▸ To-do item
Please copy the wireline logging passage below word for word, from "Wireline logging operations were" to "ray) (Table T13).".

▸ Document excerpt
Wireline logging operations were carried out in Hole 1201D, the pilot hole that was drilled prior to installation of the seismometer package. During logging, the base of the drill string was kept at 76.5 mbsf to prevent borehole collapse in the upper soft sediment section (Fig. F82). The depth to the seafloor was determined to be 5723 mbrf, based on changes in the density and porosity logs at that depth. Two tool strings were run during wireline logging operations: the triple combo (temperature, resistivity, density, porosity, and natural gamma) and the FMS/sonic combination (Formation MicroScanner, sonic wave velocity, and natural gamma ray) (Table T13).

▸ Exercise data

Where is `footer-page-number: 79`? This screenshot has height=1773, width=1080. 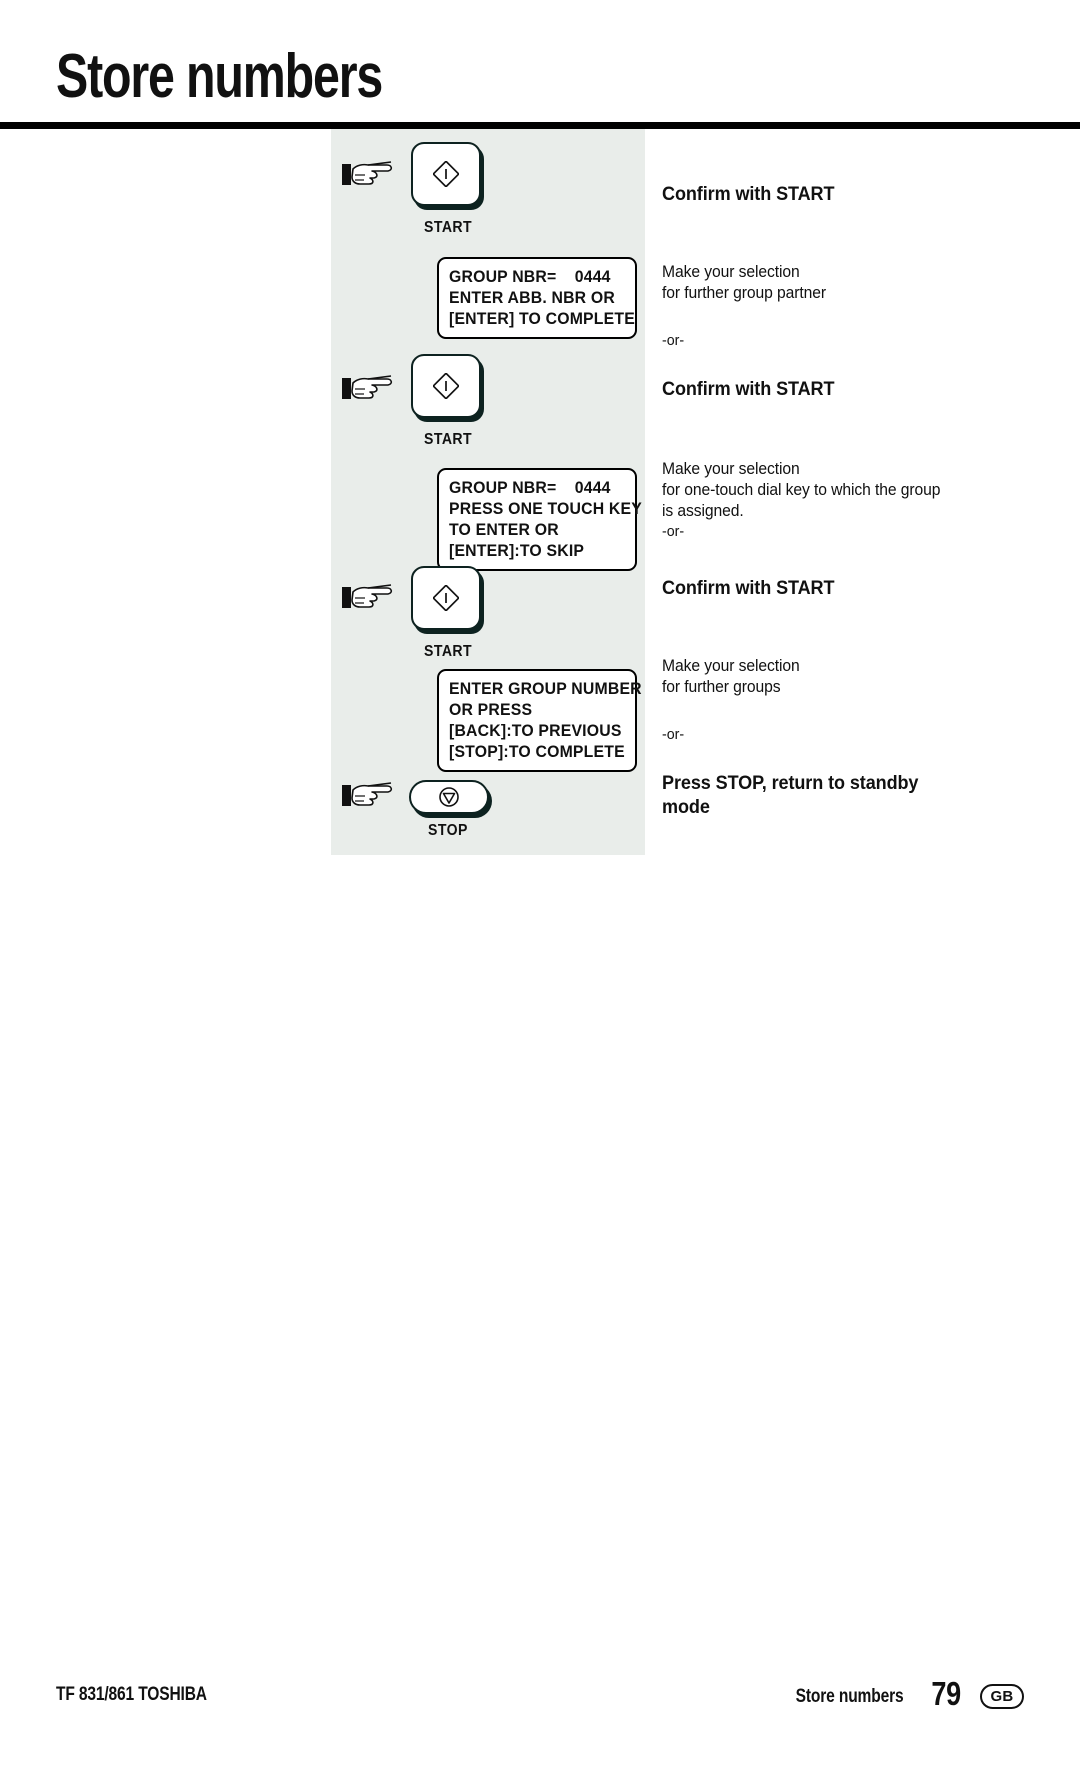 footer-page-number: 79 is located at coordinates (946, 1694).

▸ Result
Wireline logging operations were carried out in Hole 1201D, the pilot hole that was drilled prior to installation of the seismometer package. During logging, the base of the drill string was kept at 76.5 mbsf to prevent borehole collapse in the upper soft sediment section (Fig. F82). The depth to the seafloor was determined to be 5723 mbrf, based on changes in the density and porosity logs at that depth. Two tool strings were run during wireline logging operations: the triple combo (temperature, resistivity, density, porosity, and natural gamma) and the FMS/sonic combination (Formation MicroScanner, sonic wave velocity, and natural gamma ray) (Table T13).